Continua la battaglia a tutela del presidio ospedaliero della Piana di Gioia Tauro
Il Comitato a tutela della salute di Polistena lancia una provocazione, sulla scia di quanto fatto dal sindaco di Isernia: "invitiamo sindaci e cittadini a rimanere in osservatorio permanente davanti all’ospedale di Polistena, finché il Presidente non risponderà con i fatti sul destino di questo nosocomio. Abbiamo bisogno di personale, reparti e servizi".
"Quindici giorni fa, durante il Consiglio comunale aperto, abbiamo avanzato una proposta chiara. Ora vogliamo sapere: qual'è la posizione delle istituzioni? Questo ospedale deve essere rilanciato o chiuso? Dobbiamo forse morire nell’attesa della costruzione di nuovi ospedali?" - argomenta senza mezzi termini il presidente del Comitato Marisa Valensise in merito alla disastrosa situazione in cui versa l'ospedale spoke "Santa Maria degli Ungheresi".

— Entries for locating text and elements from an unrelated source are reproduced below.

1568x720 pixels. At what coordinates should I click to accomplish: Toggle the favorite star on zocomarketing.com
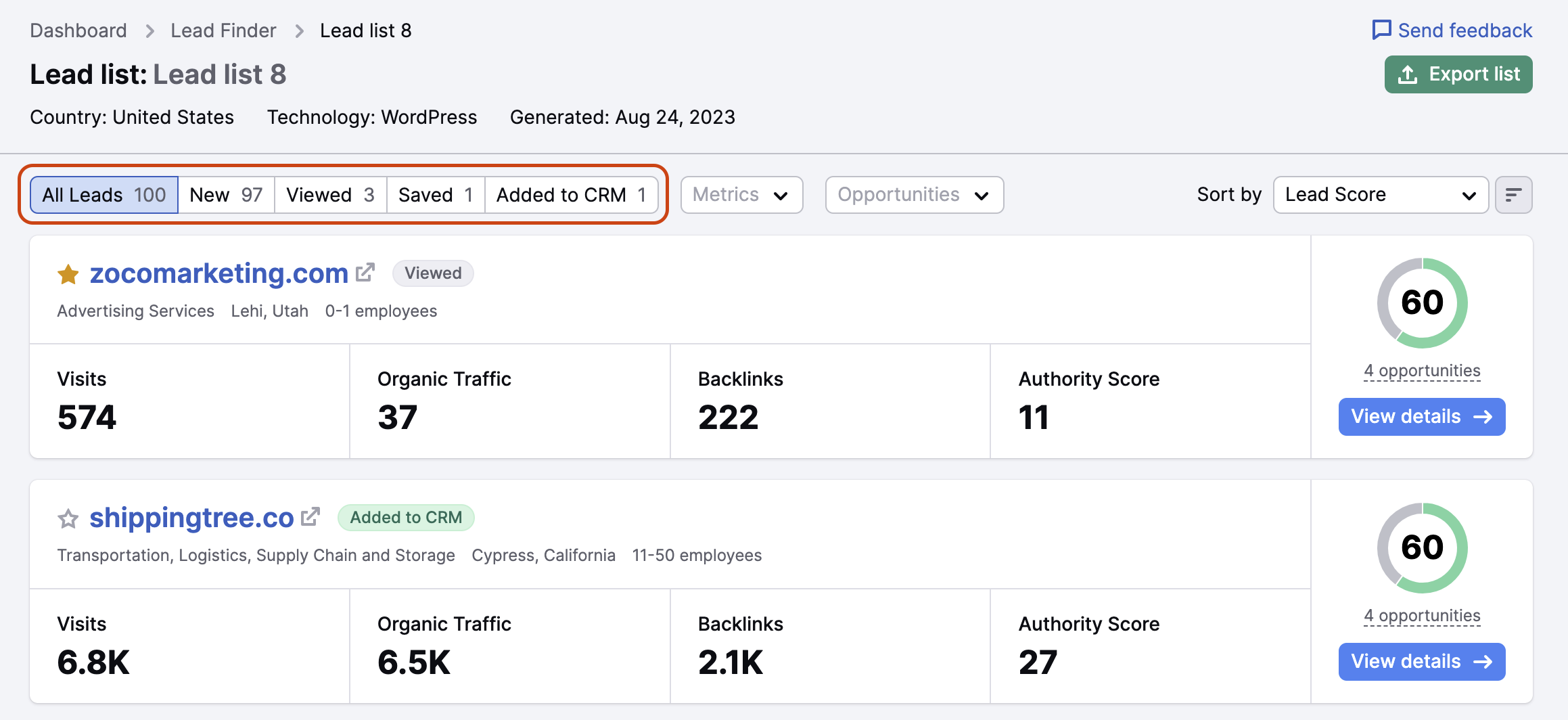[x=68, y=273]
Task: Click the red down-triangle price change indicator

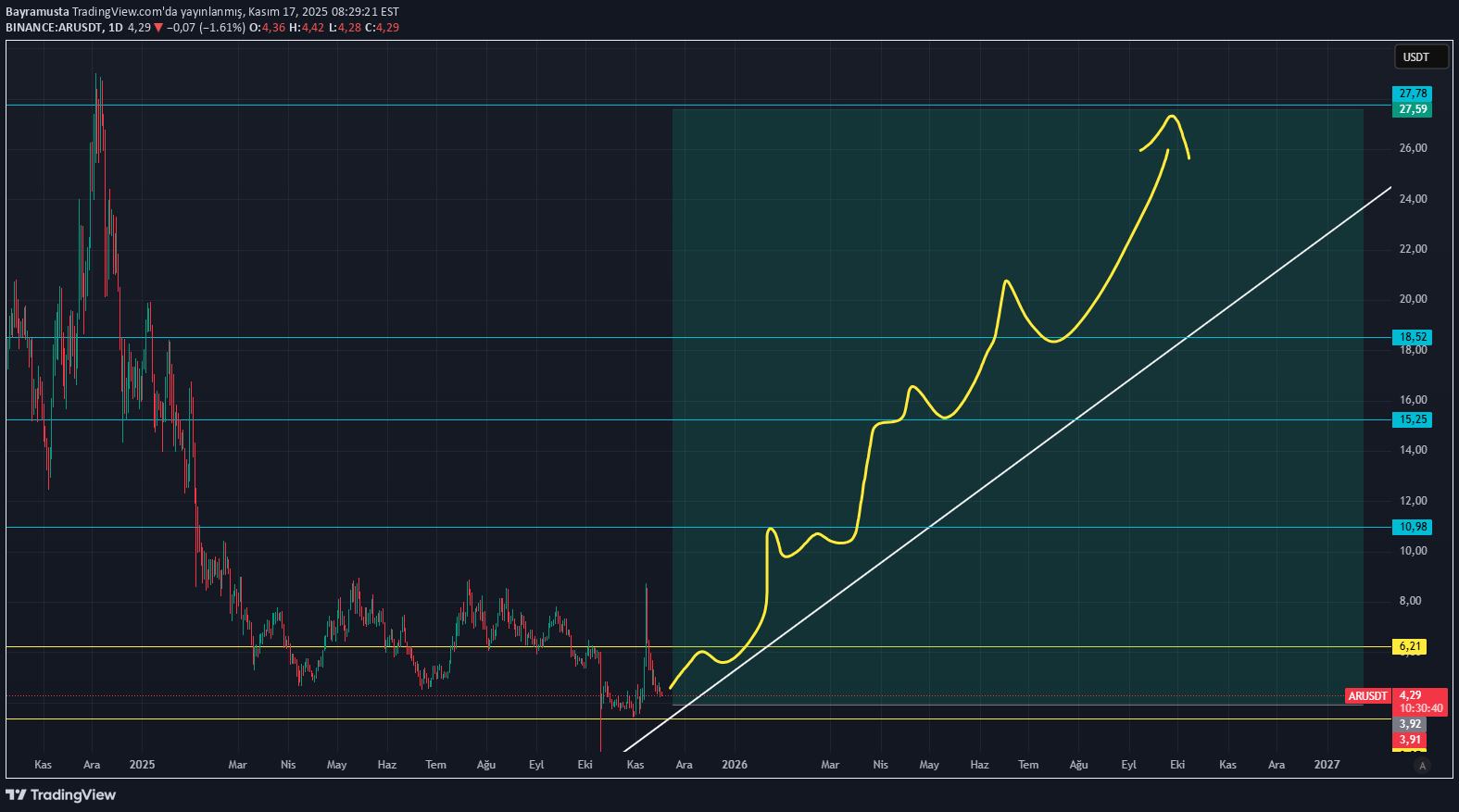Action: [158, 28]
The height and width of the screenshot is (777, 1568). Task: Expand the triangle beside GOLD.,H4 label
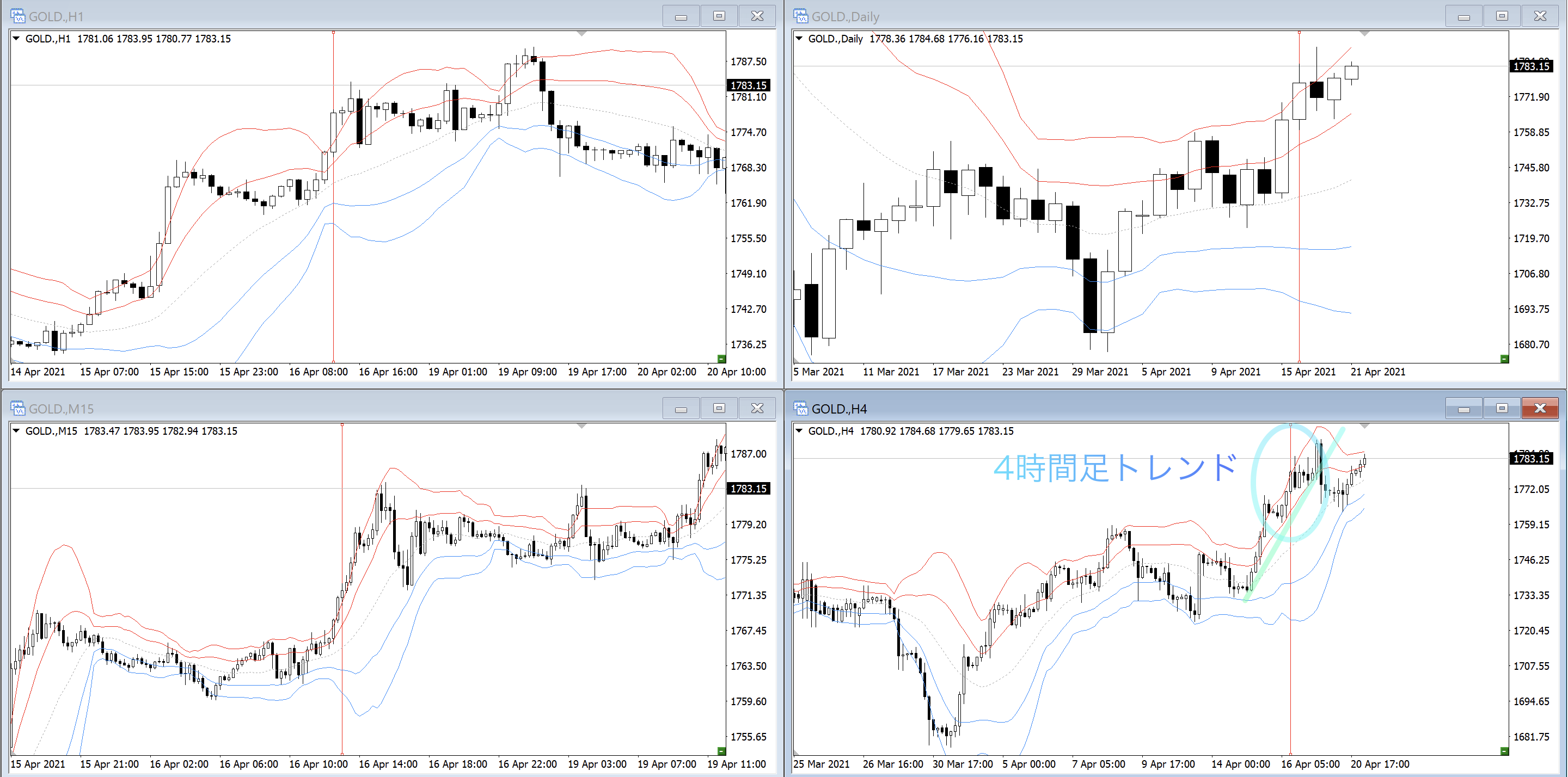(799, 431)
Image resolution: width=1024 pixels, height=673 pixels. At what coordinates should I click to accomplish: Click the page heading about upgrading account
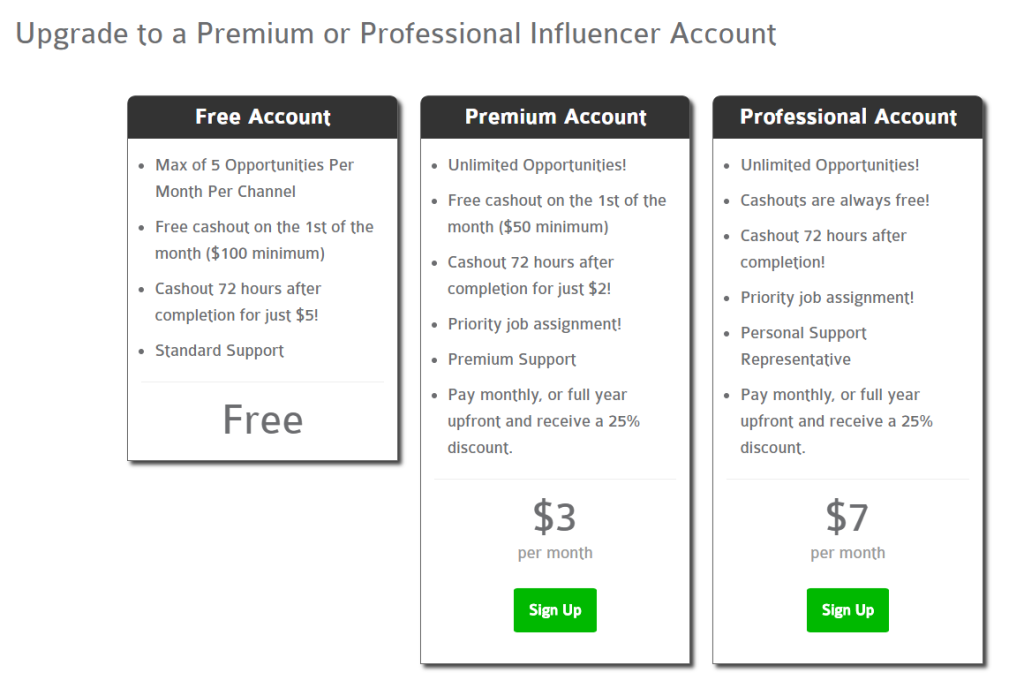click(x=396, y=34)
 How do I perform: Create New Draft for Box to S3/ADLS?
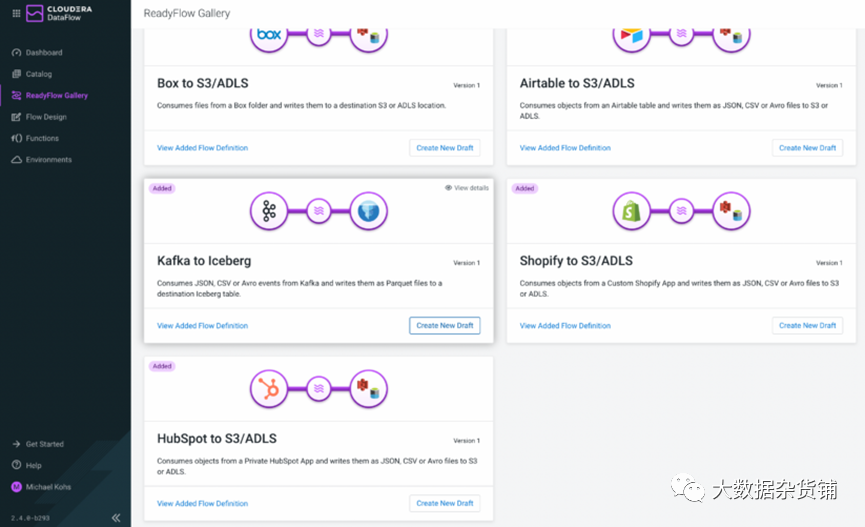pyautogui.click(x=444, y=148)
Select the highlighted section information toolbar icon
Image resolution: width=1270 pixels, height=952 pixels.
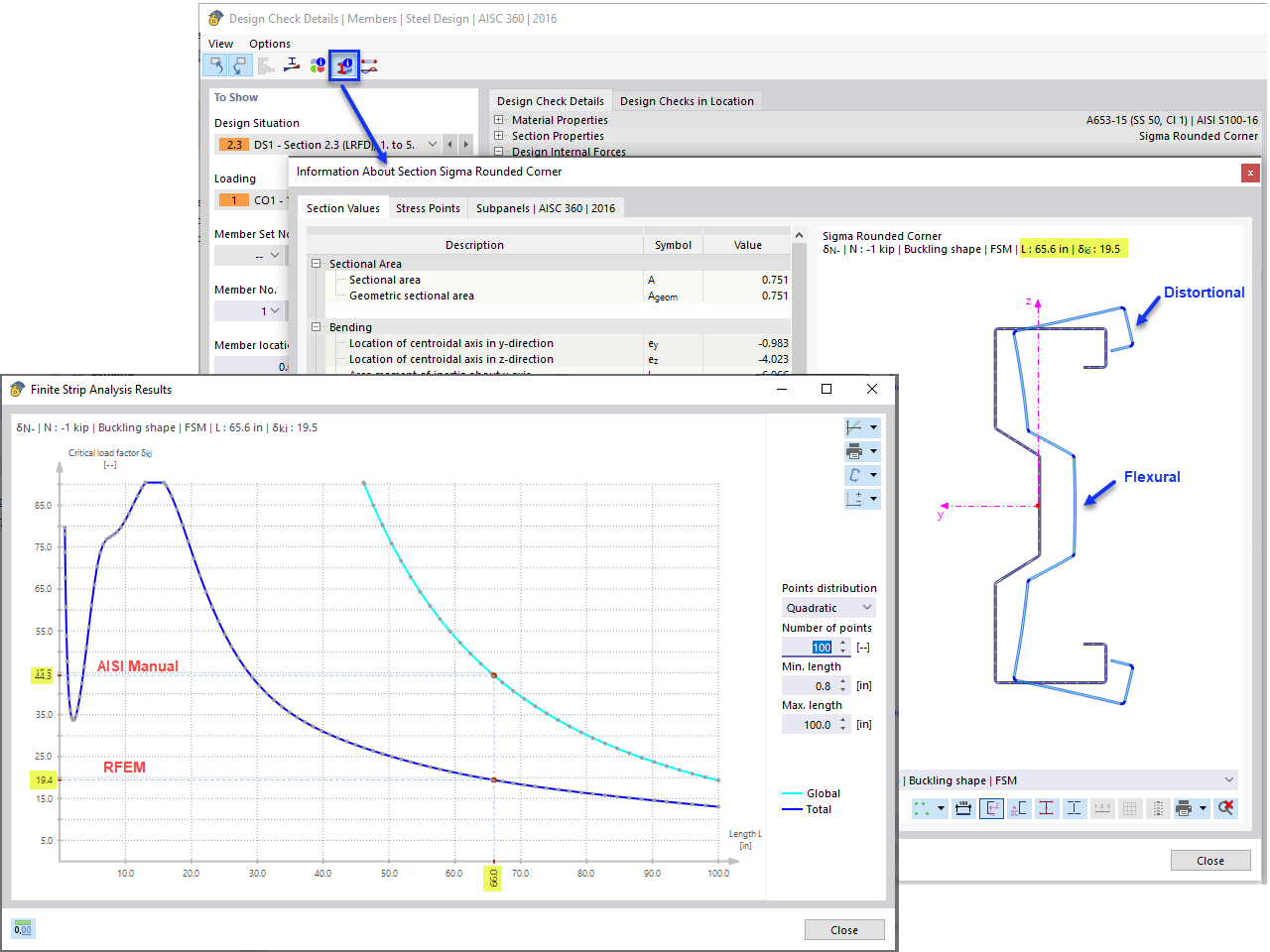pos(343,64)
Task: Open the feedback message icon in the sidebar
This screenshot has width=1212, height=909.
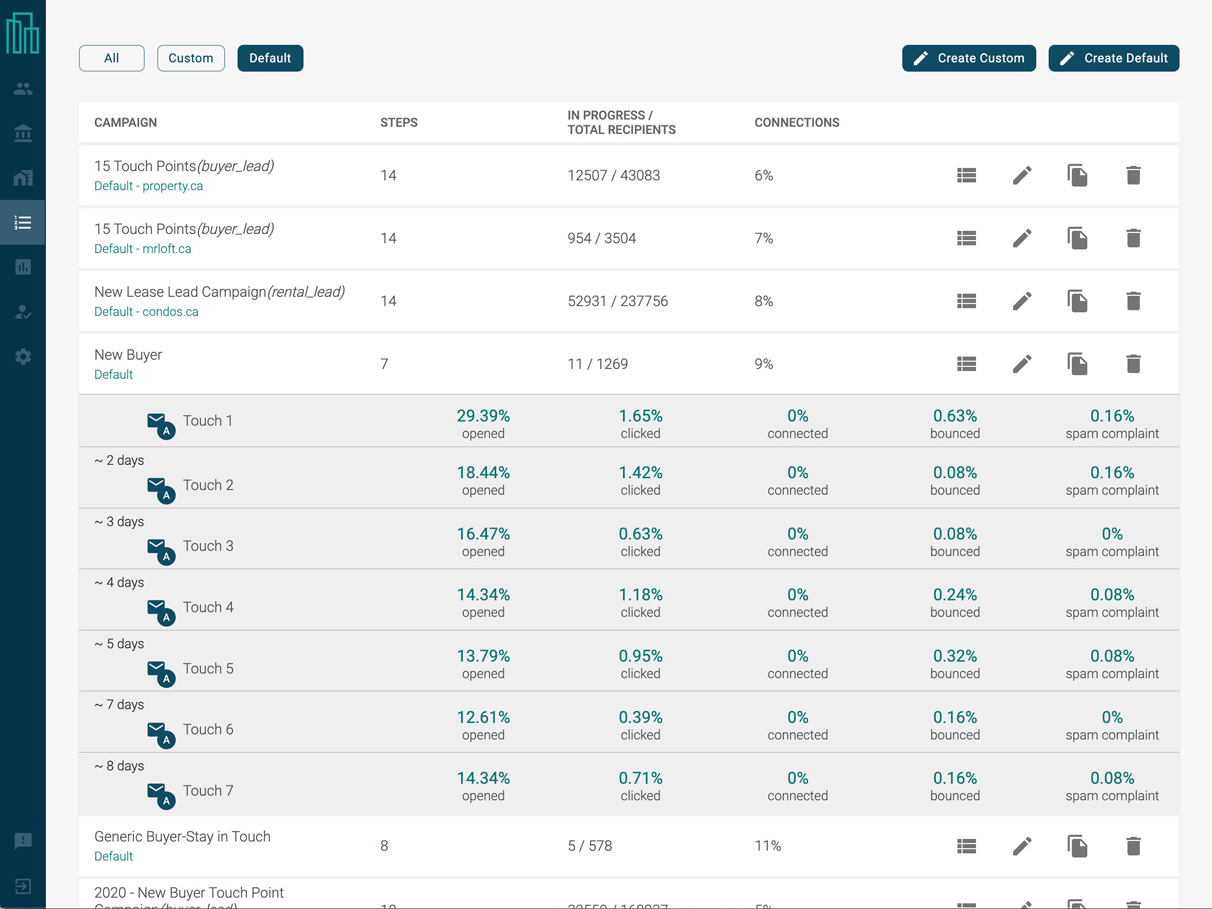Action: (23, 841)
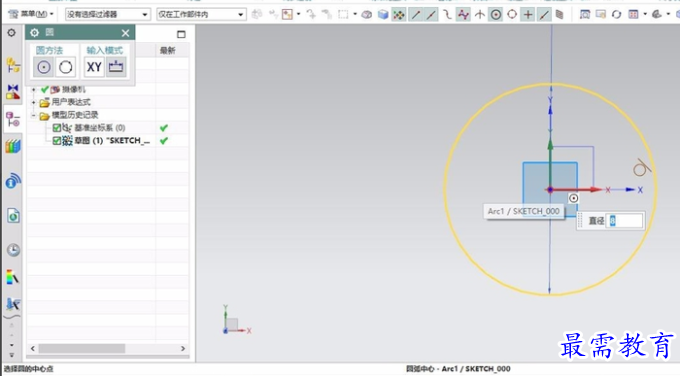Open the 没有选择过滤器 filter dropdown
The width and height of the screenshot is (682, 377).
click(107, 14)
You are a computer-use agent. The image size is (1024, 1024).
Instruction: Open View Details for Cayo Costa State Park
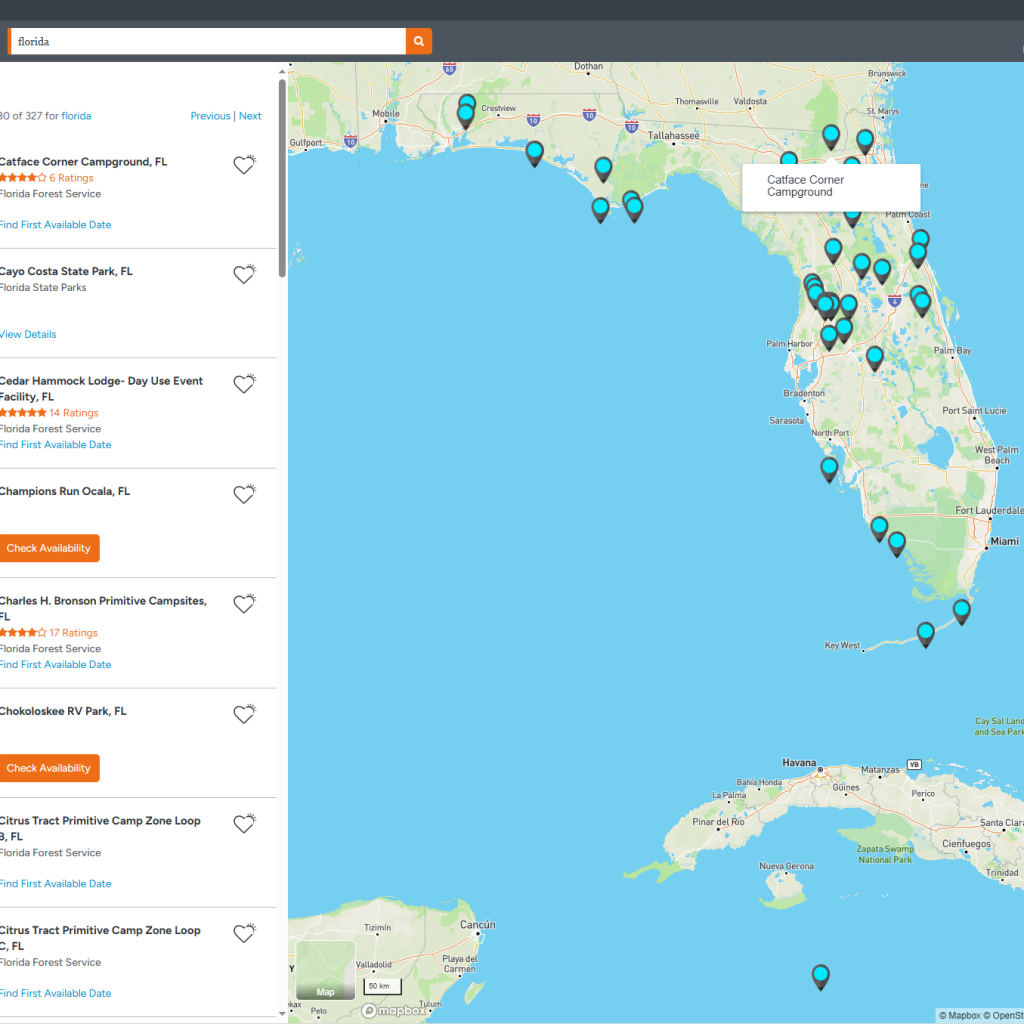click(x=28, y=334)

"Anche la Corte Costituzionale si è espressa più volte in materia di sanità e diritti, ribadendo che il diritto alla salute è un diritto primario, che non può essere subordinato ai conti economici delle aziende. Cittadini, unitevi alla protesta" - è l'accorata esortazione della rappresentante del Comitato a difesa dell'ospedale di Polistena.
"Insieme possiamo ottenere risultati concreti; se il Comitato verrà lasciato solo, non potrà incidere in alcun modo. Abbiate il coraggio di difendere i vostri diritti, i diritti dei vostri figli e dei vostri genitori. Non tutti hanno la possibilità di fare una valigia e partire per curarsi altrove" - chiosa Valensise.